Além disso, os mais jovens da atual geração de investidores nos mercados de ações jamais viram o valor agregado das ações cair por mais que alguns breves períodos. Do fim de 2007 ao começo de 2009, as ações globais perderam 50% de seu valor e elas levaram seis anos para recuperar o terreno perdido. Desde então, essa tendência tem sido uma amiga benevolente. A queda de 30% vista no ano passado, quando a pandemia começou a tomar forma, mostrou ter vida curta.

A crise financeira global deixou cicatrizes profundas na psique coletiva dos investidores, que ficaram mais cautelosos com as ações. A firma de consultoria Oliver Wyman estimou em 2012 que uma combinação de perda de confiança nos serviços financeiros, mais vários dissuasores aos investimentos deixaria a próxima geração de investidores ocidentais US$ 15.000 mais pobres ao ano. Não admira que as autoridades reguladoras estejam prestando atenção aos perigos inerentes da gamificação das finanças, mesmo que isso possa significar restrições à democratização do dinheiro.
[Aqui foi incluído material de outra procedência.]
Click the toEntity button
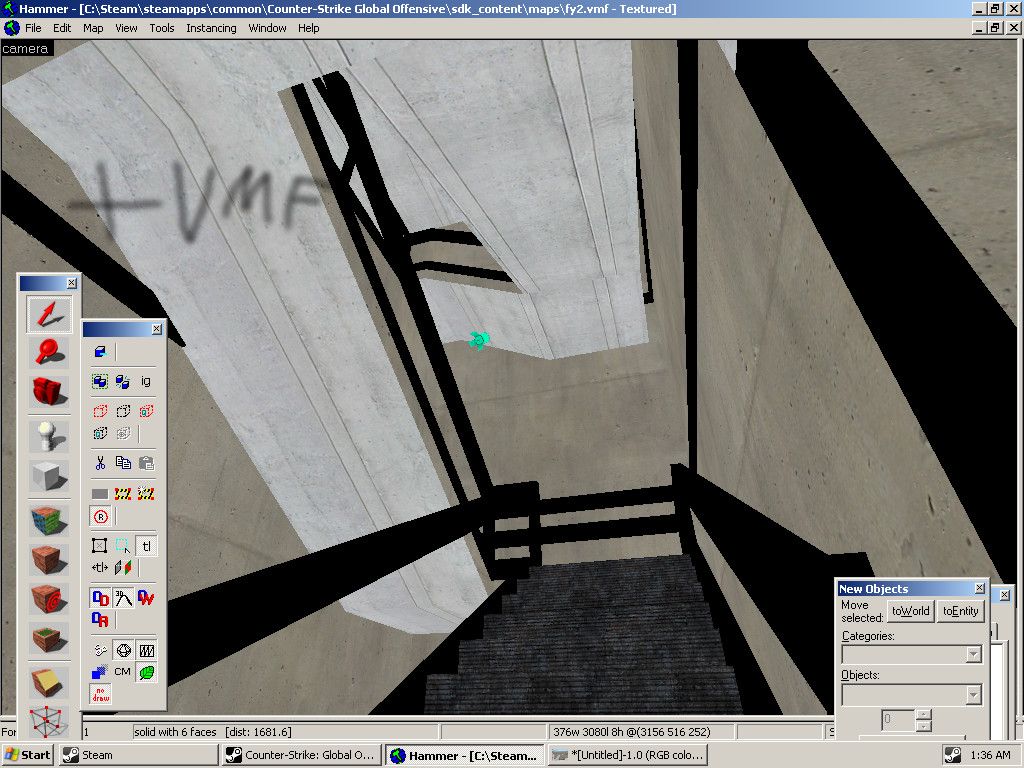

Gary Gensler, presidente da Securities and Exchange Commission (SEC), em testemunho ao Congresso em 6 de maio, disse que um relatório de sua agência sobre o frenesi de negócios deste ano pelos pequenos investidores deverá estar pronto no terceiro trimestre. Um foco será a tendência entre os aplicativos financeiros de introduzir funções que tornam os negócios com ações algo parecido como jogar um videogame, o que segundo ele pode levar os usuários a comprar e vender mais frequentemente, correndo o risco de perder dinheiro com mais frequência.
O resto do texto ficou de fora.